[Selected passage]:

#####

Once again, Hugh is simultaneously perspicacious and grievously myopic—about the same thing.
In this comment he made about Karen Hughes, Under Secretary of Public Diplomacy and Public Affairs—particularly concerning an address of hers for the Ambassadorial Washington group of the Organization of Isamic Conference—Hugh is of course eminently correct to brand Hughes as “dumb”. But, alas, he proves himself even dumber when he fails to note that a Hughes would have little or no sociopolitical traction, let alone sociopolitical influence, were there not a dominant and mainstream sociopolitical culture of Political Correctness surrounding her on all sides, from which, moreover, she has evidently derived all her dumb shibboleths which she repeats in her address.
“Her speech should be introduced into the Congressional Record as an example of all that is wrong with the Bush Administration's understanding of Islam and of what that Administration still insists on calling ‘the war on terror’.”
“There are dumb people running things. Dumb people no doubt have their place. But not, at this time, high up in the American government.”
“I just re-read Karen Hughes' speech. God is she dumb.”
Hugh makes the mistake of delimiting the problem to the Beltway, as elsewhere he delimits the problem to Academe, or to the Mainstream Media—i.e., to that sinister bugagoo, the “Elites”—when it is obviously a much wider and more socially amorphous phenomenon. And Hugh makes the mistake of reducing the problem to one of “dumbness”, which obscures, or rather ignores, the systemic and sociological dimensions of this most formidable problem we face that is hindering our collective Western ability to take rational action against the problem of Islam.
Here are excerpts from the address by Karen Hughes, from which it is easy to cherry-pick her abysmally dumb—yet, alas, all-too common—axioms, seeing as it is, like life, mostly a bowl of cherries.
“We at the State Department have worked hard over the last year to strengthen our relations and interaction with the OIC.”
“We have a shared interest in making sure that the mainstream voice—which is the dominant voice—is heard from Muslim communities.”
“And I believe you and I share a common mission—creating a more constructive dialogue between your countries and mine—a friendly, frank and honest dialogue that is vital if we hope to achieve a better and more peaceful world.”

#####

[Recorded information]:
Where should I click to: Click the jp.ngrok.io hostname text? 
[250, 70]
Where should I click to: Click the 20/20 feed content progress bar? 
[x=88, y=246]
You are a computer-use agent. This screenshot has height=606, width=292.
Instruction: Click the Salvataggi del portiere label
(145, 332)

#####

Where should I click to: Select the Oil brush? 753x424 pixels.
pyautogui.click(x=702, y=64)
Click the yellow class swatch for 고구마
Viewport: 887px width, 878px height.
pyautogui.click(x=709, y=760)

#####

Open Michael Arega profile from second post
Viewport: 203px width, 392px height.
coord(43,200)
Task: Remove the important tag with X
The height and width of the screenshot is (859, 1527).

#####

From the commentary on Karen Hughes's address, reproduce the passage between "Here are excerpts" and "bowl of cherries.", inclusive.

[Result of the task]:
Here are excerpts from the address by Karen Hughes, from which it is easy to cherry-pick her abysmally dumb—yet, alas, all-too common—axioms, seeing as it is, like life, mostly a bowl of cherries.